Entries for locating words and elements

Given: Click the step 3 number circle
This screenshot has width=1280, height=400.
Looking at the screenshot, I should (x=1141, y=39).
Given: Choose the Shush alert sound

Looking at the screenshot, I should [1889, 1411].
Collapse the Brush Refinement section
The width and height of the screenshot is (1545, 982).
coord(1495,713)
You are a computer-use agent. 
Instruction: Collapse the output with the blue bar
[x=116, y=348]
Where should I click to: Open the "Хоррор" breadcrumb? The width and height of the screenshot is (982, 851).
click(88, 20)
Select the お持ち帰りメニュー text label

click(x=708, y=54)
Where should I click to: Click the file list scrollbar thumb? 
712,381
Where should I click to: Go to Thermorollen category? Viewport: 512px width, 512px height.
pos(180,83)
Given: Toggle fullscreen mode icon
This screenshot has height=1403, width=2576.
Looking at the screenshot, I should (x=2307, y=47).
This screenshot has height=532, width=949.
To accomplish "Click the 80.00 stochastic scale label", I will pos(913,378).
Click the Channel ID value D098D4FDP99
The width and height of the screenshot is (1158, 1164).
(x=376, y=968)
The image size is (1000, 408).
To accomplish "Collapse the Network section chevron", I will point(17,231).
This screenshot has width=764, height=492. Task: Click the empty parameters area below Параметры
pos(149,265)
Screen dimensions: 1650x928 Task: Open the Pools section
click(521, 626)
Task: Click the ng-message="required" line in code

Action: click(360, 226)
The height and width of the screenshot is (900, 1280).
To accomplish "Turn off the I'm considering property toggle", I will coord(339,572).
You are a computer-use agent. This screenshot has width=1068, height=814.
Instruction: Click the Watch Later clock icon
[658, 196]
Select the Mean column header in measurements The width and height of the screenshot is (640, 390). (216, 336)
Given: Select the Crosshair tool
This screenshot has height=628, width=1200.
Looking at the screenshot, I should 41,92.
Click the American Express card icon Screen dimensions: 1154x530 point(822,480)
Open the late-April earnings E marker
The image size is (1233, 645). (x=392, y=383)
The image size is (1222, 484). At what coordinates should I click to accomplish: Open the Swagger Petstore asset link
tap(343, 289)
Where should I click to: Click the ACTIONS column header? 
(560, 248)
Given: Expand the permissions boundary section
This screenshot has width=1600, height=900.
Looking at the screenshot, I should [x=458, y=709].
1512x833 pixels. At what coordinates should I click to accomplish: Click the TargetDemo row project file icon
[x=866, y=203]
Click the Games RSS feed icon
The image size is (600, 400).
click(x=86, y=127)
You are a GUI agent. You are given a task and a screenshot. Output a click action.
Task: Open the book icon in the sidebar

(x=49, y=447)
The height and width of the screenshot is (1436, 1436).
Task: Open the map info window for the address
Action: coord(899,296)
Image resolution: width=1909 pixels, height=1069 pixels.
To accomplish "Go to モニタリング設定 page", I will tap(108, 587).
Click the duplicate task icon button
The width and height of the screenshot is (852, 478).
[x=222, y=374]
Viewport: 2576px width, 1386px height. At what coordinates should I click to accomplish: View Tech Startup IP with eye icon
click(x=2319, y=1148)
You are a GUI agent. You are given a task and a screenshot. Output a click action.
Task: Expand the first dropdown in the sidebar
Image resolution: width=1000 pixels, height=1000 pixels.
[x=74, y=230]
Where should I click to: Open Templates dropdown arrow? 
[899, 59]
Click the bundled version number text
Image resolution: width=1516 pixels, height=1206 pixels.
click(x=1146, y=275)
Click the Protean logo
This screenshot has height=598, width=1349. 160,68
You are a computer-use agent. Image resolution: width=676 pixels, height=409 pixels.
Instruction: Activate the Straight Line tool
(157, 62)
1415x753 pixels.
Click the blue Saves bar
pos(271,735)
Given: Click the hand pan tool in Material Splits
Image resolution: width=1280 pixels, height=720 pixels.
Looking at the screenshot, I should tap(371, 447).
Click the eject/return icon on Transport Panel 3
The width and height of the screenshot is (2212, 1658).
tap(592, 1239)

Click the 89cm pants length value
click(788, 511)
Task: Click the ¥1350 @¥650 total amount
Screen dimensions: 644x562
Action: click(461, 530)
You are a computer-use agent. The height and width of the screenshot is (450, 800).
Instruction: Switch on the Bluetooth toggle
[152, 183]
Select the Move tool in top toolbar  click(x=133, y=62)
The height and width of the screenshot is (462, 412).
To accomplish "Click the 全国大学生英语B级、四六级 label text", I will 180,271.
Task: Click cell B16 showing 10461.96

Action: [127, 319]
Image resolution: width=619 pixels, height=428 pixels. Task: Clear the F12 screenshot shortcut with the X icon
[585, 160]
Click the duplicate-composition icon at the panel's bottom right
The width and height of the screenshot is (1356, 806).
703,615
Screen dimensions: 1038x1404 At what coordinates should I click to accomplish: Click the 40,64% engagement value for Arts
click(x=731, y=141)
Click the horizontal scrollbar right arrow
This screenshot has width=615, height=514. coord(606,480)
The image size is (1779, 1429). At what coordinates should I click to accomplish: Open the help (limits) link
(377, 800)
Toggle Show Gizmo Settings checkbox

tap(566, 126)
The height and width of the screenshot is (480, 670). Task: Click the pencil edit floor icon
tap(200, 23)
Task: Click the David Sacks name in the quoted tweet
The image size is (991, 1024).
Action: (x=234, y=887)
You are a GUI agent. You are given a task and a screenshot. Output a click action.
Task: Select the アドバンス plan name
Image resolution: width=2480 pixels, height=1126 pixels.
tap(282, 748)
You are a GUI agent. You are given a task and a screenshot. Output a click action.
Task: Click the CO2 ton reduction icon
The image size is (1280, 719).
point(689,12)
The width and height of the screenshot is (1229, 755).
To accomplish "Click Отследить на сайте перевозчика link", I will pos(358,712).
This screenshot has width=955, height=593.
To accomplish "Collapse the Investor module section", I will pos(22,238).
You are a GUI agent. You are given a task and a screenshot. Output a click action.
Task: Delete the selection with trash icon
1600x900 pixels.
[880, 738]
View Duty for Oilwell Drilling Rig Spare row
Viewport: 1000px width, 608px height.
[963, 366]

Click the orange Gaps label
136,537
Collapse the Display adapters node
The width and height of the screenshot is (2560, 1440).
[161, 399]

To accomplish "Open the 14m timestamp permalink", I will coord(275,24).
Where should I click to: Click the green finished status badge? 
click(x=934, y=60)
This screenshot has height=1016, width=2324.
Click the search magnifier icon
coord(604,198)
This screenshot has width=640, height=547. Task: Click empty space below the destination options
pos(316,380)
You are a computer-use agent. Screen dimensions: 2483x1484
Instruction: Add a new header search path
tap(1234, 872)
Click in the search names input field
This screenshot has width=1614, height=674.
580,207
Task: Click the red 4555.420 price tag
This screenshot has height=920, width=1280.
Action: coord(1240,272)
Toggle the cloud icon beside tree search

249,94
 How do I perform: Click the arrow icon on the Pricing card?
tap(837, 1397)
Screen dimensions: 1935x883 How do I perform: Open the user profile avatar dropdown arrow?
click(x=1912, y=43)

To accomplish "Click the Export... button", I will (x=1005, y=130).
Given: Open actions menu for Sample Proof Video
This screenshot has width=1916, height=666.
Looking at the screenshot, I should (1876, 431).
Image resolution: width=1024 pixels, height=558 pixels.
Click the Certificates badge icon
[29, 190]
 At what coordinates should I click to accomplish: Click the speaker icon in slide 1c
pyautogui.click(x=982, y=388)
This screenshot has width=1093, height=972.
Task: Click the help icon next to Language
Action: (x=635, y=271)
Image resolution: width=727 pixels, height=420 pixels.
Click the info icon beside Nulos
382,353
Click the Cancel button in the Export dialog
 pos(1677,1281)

Exercise instructions
Can you rewrite all the records above, replacing each "Screen dimensions" with "Screen size" and keeping everything else the same?

Response to this task
Given: Click the step 3 number circle
This screenshot has width=1280, height=400.
Looking at the screenshot, I should (x=1141, y=39).
Given: Choose the Shush alert sound

Looking at the screenshot, I should [1889, 1411].
Collapse the Brush Refinement section
The width and height of the screenshot is (1545, 982).
coord(1495,713)
You are a computer-use agent. 
Instruction: Collapse the output with the blue bar
[x=116, y=348]
Where should I click to: Open the "Хоррор" breadcrumb? The width and height of the screenshot is (982, 851).
click(88, 20)
Select the お持ち帰りメニュー text label

click(x=708, y=54)
Where should I click to: Click the file list scrollbar thumb? 
712,381
Where should I click to: Go to Thermorollen category? Viewport: 512px width, 512px height.
pos(180,83)
Given: Toggle fullscreen mode icon
This screenshot has height=1403, width=2576.
Looking at the screenshot, I should (x=2307, y=47).
This screenshot has height=532, width=949.
To accomplish "Click the 80.00 stochastic scale label", I will pos(913,378).
Click the Channel ID value D098D4FDP99
The width and height of the screenshot is (1158, 1164).
(x=376, y=968)
The image size is (1000, 408).
To accomplish "Collapse the Network section chevron", I will point(17,231).
This screenshot has width=764, height=492. Task: Click the empty parameters area below Параметры
pos(149,265)
Screen size: 1650x928 Task: Open the Pools section
click(521, 626)
Task: Click the ng-message="required" line in code

Action: click(360, 226)
The height and width of the screenshot is (900, 1280).
To accomplish "Turn off the I'm considering property toggle", I will coord(339,572).
You are a computer-use agent. This screenshot has width=1068, height=814.
Instruction: Click the Watch Later clock icon
[658, 196]
Select the Mean column header in measurements The width and height of the screenshot is (640, 390). (216, 336)
Given: Select the Crosshair tool
This screenshot has height=628, width=1200.
Looking at the screenshot, I should 41,92.
Click the American Express card icon Screen size: 1154x530 point(822,480)
Open the late-April earnings E marker
The image size is (1233, 645). (x=392, y=383)
The image size is (1222, 484). At what coordinates should I click to accomplish: Open the Swagger Petstore asset link
tap(343, 289)
Where should I click to: Click the ACTIONS column header? 
(560, 248)
Given: Expand the permissions boundary section
This screenshot has width=1600, height=900.
Looking at the screenshot, I should [x=458, y=709].
1512x833 pixels. At what coordinates should I click to accomplish: Click the TargetDemo row project file icon
[x=866, y=203]
Click the Games RSS feed icon
The image size is (600, 400).
click(x=86, y=127)
You are a GUI agent. You are given a task and a screenshot. Output a click action.
Task: Open the book icon in the sidebar

(x=49, y=447)
The height and width of the screenshot is (1436, 1436).
Task: Open the map info window for the address
Action: coord(899,296)
Image resolution: width=1909 pixels, height=1069 pixels.
To accomplish "Go to モニタリング設定 page", I will tap(108, 587).
Click the duplicate task icon button
The width and height of the screenshot is (852, 478).
[x=222, y=374]
Viewport: 2576px width, 1386px height. At what coordinates should I click to accomplish: View Tech Startup IP with eye icon
click(x=2319, y=1148)
You are a GUI agent. You are given a task and a screenshot. Output a click action.
Task: Expand the first dropdown in the sidebar
Image resolution: width=1000 pixels, height=1000 pixels.
[x=74, y=230]
Where should I click to: Open Templates dropdown arrow? 
[899, 59]
Click the bundled version number text
Image resolution: width=1516 pixels, height=1206 pixels.
click(x=1146, y=275)
Click the Protean logo
This screenshot has height=598, width=1349. 160,68
You are a computer-use agent. Image resolution: width=676 pixels, height=409 pixels.
Instruction: Activate the Straight Line tool
(157, 62)
1415x753 pixels.
Click the blue Saves bar
pos(271,735)
Given: Click the hand pan tool in Material Splits
Image resolution: width=1280 pixels, height=720 pixels.
Looking at the screenshot, I should tap(371, 447).
Click the eject/return icon on Transport Panel 3
The width and height of the screenshot is (2212, 1658).
tap(592, 1239)

Click the 89cm pants length value
click(788, 511)
Task: Click the ¥1350 @¥650 total amount
Screen size: 644x562
Action: click(461, 530)
You are a computer-use agent. The height and width of the screenshot is (450, 800).
Instruction: Switch on the Bluetooth toggle
[152, 183]
Select the Move tool in top toolbar  click(x=133, y=62)
The height and width of the screenshot is (462, 412).
To accomplish "Click the 全国大学生英语B级、四六级 label text", I will 180,271.
Task: Click cell B16 showing 10461.96

Action: [127, 319]
Image resolution: width=619 pixels, height=428 pixels. Task: Clear the F12 screenshot shortcut with the X icon
[585, 160]
Click the duplicate-composition icon at the panel's bottom right
The width and height of the screenshot is (1356, 806).
703,615
Screen size: 1038x1404 At what coordinates should I click to accomplish: Click the 40,64% engagement value for Arts
click(x=731, y=141)
Click the horizontal scrollbar right arrow
This screenshot has width=615, height=514. coord(606,480)
The image size is (1779, 1429). At what coordinates should I click to accomplish: Open the help (limits) link
(377, 800)
Toggle Show Gizmo Settings checkbox

tap(566, 126)
The height and width of the screenshot is (480, 670). Task: Click the pencil edit floor icon
tap(200, 23)
Task: Click the David Sacks name in the quoted tweet
The image size is (991, 1024).
Action: (x=234, y=887)
You are a GUI agent. You are given a task and a screenshot. Output a click action.
Task: Select the アドバンス plan name
Image resolution: width=2480 pixels, height=1126 pixels.
tap(282, 748)
You are a GUI agent. You are given a task and a screenshot. Output a click action.
Task: Click the CO2 ton reduction icon
The image size is (1280, 719).
point(689,12)
The width and height of the screenshot is (1229, 755).
To accomplish "Click Отследить на сайте перевозчика link", I will pos(358,712).
This screenshot has width=955, height=593.
To accomplish "Collapse the Investor module section", I will pos(22,238).
You are a GUI agent. You are given a task and a screenshot. Output a click action.
Task: Delete the selection with trash icon
1600x900 pixels.
[880, 738]
View Duty for Oilwell Drilling Rig Spare row
Viewport: 1000px width, 608px height.
[963, 366]

Click the orange Gaps label
136,537
Collapse the Display adapters node
The width and height of the screenshot is (2560, 1440).
[161, 399]

To accomplish "Open the 14m timestamp permalink", I will coord(275,24).
Where should I click to: Click the green finished status badge? 
click(x=934, y=60)
This screenshot has height=1016, width=2324.
Click the search magnifier icon
coord(604,198)
This screenshot has width=640, height=547. Task: Click empty space below the destination options
pos(316,380)
You are a computer-use agent. Screen size: 2483x1484
Instruction: Add a new header search path
tap(1234, 872)
Click in the search names input field
This screenshot has width=1614, height=674.
580,207
Task: Click the red 4555.420 price tag
This screenshot has height=920, width=1280.
Action: coord(1240,272)
Toggle the cloud icon beside tree search

249,94
 How do I perform: Click the arrow icon on the Pricing card?
tap(837, 1397)
Screen size: 1935x883 How do I perform: Open the user profile avatar dropdown arrow?
click(x=1912, y=43)

To accomplish "Click the Export... button", I will (x=1005, y=130).
Given: Open actions menu for Sample Proof Video
This screenshot has width=1916, height=666.
Looking at the screenshot, I should (1876, 431).
Image resolution: width=1024 pixels, height=558 pixels.
Click the Certificates badge icon
[29, 190]
 At what coordinates should I click to accomplish: Click the speaker icon in slide 1c
pyautogui.click(x=982, y=388)
This screenshot has width=1093, height=972.
Task: Click the help icon next to Language
Action: (x=635, y=271)
Image resolution: width=727 pixels, height=420 pixels.
Click the info icon beside Nulos
382,353
Click the Cancel button in the Export dialog
 pos(1677,1281)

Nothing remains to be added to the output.